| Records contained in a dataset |

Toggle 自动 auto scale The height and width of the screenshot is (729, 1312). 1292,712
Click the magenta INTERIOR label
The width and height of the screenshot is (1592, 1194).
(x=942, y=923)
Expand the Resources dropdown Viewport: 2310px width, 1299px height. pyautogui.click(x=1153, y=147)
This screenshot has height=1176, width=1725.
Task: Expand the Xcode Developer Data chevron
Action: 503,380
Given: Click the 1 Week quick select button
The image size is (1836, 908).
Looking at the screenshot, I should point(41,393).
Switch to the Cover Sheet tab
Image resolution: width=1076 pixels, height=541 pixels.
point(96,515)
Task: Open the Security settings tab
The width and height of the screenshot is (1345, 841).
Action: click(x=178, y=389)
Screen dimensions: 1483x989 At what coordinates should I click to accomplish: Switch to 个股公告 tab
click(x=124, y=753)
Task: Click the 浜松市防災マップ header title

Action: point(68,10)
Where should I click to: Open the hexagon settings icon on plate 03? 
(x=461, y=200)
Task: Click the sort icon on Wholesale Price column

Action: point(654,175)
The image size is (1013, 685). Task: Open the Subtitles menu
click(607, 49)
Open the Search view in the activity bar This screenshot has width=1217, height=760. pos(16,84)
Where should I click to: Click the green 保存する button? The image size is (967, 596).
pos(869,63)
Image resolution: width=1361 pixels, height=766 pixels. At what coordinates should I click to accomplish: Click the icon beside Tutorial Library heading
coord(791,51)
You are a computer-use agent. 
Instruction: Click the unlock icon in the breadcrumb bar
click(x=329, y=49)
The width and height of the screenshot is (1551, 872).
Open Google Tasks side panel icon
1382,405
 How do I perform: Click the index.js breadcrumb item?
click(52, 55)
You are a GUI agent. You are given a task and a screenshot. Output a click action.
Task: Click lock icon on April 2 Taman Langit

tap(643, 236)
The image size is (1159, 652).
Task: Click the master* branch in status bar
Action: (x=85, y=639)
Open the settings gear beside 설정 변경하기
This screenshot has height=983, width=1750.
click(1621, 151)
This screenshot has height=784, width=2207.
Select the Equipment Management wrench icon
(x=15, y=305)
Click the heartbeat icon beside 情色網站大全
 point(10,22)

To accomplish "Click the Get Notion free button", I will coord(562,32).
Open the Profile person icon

| EXERCISE REQUIREMENTS |
Every line above from the line with "Click the magenta INTERIOR label" to the line with "Task: Open the Security settings tab" is wanted, ends included; write them out exactly and add no other line.

| TASK OUTPUT |
Click the magenta INTERIOR label
The width and height of the screenshot is (1592, 1194).
(x=942, y=923)
Expand the Resources dropdown Viewport: 2310px width, 1299px height. pyautogui.click(x=1153, y=147)
This screenshot has height=1176, width=1725.
Task: Expand the Xcode Developer Data chevron
Action: 503,380
Given: Click the 1 Week quick select button
The image size is (1836, 908).
Looking at the screenshot, I should point(41,393).
Switch to the Cover Sheet tab
Image resolution: width=1076 pixels, height=541 pixels.
point(96,515)
Task: Open the Security settings tab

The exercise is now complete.